What makes this show worth the visit, at least to Danny Kaye fans (of which I am one) is the spot-on performance by Brian Childers as the iconic comic, especially when he is allowed to shine during several full-blown production numbers not written by McElwaine and Bain but that are associated with Kaye himself: “Tschaikowsky” from the Kurt Weill/Ira Gershwin musical Lady in the Dark, and songs like “Ballin’ the Jack” and “Minnie the Moocher.” Here Childers shows us all he’s got; right before our eyes, he becomes Danny Kaye in all his full glory. Gotta say, these performances lift the show to exceptional heights, at least until it slips back into biopic mode.
Kimberly Faye Greenberg gives a solid performance as Sylvia Fine, the sharp and smart foil to Danny’s creative but wild and undisciplined talent. But, really, don’t see Danny and Sylvia: The Danny Kaye Musical unless you understand the meaning of these words: “The pellet with the poison's in the flagon with the dragon; the vessel with the pestle has the brew that is true.” If you do, then go with my blessing.
Meanwhile, up the street at the Theatre at St.
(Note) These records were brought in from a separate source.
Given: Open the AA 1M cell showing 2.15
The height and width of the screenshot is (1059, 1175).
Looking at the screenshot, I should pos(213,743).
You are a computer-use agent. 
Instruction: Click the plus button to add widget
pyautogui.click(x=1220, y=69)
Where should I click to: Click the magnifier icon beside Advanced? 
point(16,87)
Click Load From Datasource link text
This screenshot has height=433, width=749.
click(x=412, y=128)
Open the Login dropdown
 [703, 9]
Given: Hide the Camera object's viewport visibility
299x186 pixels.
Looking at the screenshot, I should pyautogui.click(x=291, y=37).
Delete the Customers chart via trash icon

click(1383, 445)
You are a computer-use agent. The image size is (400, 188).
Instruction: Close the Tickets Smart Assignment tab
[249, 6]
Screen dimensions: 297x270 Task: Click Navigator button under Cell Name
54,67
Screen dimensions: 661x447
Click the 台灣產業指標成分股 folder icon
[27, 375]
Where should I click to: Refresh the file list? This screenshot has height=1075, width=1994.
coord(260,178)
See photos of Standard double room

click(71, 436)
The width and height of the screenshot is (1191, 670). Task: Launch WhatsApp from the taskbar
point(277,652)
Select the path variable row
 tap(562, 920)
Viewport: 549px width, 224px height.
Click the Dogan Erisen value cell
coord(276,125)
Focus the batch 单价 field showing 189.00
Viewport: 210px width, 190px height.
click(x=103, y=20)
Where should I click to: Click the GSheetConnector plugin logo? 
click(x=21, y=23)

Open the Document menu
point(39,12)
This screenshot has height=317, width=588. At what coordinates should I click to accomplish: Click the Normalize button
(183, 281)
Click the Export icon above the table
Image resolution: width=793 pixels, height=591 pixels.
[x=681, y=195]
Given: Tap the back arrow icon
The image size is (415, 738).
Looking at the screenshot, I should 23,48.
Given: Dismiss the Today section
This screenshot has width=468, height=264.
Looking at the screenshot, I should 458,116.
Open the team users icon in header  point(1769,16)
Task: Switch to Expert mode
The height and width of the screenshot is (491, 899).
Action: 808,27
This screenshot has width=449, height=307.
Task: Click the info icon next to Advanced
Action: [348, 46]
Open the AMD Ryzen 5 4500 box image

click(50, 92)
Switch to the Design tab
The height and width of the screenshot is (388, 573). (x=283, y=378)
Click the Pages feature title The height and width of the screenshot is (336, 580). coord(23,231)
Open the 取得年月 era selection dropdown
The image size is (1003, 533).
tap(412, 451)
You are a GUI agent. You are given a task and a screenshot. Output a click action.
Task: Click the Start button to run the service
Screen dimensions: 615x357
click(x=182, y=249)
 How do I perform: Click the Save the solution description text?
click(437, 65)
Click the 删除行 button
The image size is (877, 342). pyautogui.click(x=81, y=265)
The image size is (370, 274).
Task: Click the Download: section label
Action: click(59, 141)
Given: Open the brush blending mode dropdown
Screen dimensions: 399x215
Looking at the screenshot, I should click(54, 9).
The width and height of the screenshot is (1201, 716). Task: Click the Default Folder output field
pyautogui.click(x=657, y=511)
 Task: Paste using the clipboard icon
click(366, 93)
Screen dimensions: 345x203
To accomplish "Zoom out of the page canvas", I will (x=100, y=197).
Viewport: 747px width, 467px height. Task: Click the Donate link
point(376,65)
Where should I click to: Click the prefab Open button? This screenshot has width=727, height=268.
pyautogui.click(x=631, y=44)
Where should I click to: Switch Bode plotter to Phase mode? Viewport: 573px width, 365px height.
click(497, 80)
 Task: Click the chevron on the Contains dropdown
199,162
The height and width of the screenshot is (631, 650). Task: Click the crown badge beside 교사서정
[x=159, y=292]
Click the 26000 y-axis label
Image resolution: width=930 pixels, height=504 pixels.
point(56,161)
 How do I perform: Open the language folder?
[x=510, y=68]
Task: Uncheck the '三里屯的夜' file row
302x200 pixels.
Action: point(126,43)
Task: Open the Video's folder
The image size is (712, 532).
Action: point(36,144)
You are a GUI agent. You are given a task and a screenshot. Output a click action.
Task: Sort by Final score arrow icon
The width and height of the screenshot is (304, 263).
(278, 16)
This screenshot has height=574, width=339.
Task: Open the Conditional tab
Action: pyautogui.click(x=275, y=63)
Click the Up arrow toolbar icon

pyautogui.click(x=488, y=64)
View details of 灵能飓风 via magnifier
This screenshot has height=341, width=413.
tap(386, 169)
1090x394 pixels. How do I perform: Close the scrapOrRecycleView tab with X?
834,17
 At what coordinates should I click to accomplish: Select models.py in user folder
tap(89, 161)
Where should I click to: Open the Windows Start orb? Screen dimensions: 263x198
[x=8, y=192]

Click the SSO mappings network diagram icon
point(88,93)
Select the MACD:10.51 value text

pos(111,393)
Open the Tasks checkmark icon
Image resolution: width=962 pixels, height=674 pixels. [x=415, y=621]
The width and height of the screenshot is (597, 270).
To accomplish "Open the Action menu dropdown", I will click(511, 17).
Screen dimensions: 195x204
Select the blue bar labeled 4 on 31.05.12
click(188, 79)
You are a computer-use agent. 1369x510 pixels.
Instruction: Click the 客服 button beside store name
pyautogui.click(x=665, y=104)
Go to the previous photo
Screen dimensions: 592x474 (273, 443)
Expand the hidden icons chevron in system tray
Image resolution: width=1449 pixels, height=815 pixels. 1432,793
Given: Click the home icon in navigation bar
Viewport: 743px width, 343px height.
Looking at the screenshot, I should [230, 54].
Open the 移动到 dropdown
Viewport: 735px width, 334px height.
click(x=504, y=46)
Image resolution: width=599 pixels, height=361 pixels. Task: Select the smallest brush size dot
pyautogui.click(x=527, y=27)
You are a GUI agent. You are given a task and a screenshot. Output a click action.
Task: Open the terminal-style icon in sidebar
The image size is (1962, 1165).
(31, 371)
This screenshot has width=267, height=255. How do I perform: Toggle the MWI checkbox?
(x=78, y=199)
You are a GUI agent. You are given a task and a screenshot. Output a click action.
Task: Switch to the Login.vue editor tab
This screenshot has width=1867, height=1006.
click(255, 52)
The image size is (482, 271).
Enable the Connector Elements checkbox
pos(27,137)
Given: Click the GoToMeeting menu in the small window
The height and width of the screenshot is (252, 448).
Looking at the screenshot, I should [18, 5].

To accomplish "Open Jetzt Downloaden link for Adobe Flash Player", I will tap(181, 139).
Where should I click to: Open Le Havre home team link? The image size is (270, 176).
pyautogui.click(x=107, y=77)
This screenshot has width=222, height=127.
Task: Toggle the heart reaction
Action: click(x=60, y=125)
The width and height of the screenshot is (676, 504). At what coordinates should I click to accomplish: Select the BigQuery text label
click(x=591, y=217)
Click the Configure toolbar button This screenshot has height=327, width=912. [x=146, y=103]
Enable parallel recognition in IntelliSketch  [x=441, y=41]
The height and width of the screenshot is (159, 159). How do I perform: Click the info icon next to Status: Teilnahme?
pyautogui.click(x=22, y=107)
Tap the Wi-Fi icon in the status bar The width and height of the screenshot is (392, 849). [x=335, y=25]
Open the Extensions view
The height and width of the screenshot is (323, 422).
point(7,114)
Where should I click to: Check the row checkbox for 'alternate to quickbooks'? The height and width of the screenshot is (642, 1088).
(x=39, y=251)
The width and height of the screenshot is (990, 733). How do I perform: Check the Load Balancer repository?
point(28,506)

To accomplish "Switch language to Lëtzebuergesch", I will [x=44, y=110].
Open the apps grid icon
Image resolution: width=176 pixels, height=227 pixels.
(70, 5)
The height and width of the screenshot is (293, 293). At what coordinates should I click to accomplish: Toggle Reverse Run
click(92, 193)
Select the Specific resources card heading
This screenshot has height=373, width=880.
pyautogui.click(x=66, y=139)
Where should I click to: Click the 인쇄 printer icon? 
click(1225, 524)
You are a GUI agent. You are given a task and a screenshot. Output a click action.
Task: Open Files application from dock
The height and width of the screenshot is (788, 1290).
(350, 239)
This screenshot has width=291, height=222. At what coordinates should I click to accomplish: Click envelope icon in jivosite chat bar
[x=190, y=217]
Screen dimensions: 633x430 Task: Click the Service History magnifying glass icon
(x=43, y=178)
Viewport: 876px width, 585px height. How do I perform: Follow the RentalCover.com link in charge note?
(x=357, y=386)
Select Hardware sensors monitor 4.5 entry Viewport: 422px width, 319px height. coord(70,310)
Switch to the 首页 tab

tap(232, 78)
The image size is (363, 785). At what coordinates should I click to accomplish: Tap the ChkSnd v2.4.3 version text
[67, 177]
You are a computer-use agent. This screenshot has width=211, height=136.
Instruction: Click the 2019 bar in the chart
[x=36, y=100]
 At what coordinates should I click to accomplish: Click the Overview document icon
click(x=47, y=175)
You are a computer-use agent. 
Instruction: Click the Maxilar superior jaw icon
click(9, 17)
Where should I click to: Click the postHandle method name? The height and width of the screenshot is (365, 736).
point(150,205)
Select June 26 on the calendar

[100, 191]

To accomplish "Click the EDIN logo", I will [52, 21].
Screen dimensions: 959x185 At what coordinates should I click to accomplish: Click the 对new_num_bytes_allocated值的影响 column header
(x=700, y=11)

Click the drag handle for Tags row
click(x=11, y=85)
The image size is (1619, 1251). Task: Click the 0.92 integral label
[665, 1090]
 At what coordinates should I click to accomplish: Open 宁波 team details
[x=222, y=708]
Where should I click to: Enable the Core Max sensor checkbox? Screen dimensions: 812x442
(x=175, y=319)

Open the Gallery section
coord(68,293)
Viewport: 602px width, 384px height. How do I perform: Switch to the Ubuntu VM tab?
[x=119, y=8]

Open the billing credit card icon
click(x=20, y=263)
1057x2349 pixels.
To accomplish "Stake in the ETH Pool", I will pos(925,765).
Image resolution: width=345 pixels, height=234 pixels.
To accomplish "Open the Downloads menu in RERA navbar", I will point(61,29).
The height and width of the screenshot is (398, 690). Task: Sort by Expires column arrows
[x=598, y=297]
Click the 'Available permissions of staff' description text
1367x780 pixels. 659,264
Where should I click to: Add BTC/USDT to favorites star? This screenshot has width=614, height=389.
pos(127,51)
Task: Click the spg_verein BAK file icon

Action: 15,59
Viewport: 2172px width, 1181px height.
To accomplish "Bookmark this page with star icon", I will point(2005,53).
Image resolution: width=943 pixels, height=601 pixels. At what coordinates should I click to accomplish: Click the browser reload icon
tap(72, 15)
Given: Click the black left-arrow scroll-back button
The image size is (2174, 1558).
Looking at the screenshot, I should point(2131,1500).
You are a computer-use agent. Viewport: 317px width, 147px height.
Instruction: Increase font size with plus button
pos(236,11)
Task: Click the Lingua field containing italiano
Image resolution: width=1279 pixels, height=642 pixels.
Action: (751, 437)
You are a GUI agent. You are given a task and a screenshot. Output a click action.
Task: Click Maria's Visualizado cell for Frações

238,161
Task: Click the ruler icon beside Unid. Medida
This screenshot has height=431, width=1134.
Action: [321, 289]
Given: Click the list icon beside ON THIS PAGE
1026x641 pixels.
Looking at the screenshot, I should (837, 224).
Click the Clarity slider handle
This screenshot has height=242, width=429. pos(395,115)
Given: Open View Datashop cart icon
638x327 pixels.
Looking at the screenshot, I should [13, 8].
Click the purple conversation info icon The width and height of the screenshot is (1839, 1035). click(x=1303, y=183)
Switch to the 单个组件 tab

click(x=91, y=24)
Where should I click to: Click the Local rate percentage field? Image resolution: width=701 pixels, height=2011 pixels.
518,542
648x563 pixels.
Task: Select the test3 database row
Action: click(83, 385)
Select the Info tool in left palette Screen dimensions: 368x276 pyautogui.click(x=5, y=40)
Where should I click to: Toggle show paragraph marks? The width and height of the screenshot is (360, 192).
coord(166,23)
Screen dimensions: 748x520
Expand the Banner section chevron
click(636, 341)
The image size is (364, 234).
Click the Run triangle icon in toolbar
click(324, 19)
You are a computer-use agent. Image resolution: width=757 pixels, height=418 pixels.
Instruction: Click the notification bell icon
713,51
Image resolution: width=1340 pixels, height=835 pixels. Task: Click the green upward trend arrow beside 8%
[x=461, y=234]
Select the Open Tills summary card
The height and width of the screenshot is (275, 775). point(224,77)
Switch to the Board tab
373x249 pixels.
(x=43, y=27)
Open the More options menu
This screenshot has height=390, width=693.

Clement’s, Jim Brochu channels the spirit of Samuel Joel Mostel, better known as Zero Mostel, in Zero Hour, written by Brochu and well-directed by actress Piper Laurie, who is credited with shepherding the play since its inception in 2005.
Let me be unambiguous: Zero Hour is the best one-person play since I Am My Own Wife. It is as rich and compelling a story as you will see on or off Broadway right now.
The conceit is this: An unseen reporter from The New York Times has come to interview Zero Mostel in the actor’s West 28th Street art studio in 1977, shortly before Mostel’s death later that same year. It is the story and the masterful telling of it, along with the excellent direction by Piper Laurie, that kept me and the audience around me totally engaged--sometimes in stitches from laughing, sometimes with moist eyes, sometimes both at the same time. A compelling and emotional retelling of the terrible impact of the blacklisting during the McCarthy era serves as a centerpiece, but the entire story and its performance from beginning to end make for a first-rate theater-going experience.
Seeing Danny and Sylvia: The Danny Kaye Story and Zero Hour during the same week was an intriguing experience. Kaye, born in 1913, and Mostel, born two years later, could not have gone in more different directions as first generation American Jews, both of them sons of Eastern European immigrant parents. Danny Kaye represents those who chose to become totally assimilated and Americanized, while Zero Mostel never dropped his Yiddish roots, even after marrying a Catholic woman and being shunned by his parents for the rest of their lives—an image that haunted him when, as Tevye in Fiddler on the Roof, he had to shun one of his daughters after she married outside the faith. That the spirits of both Kaye and Mostel should be in the spotlight at two churches just down the street from one another at the same time makes for a compelling juxtaposition to ponder.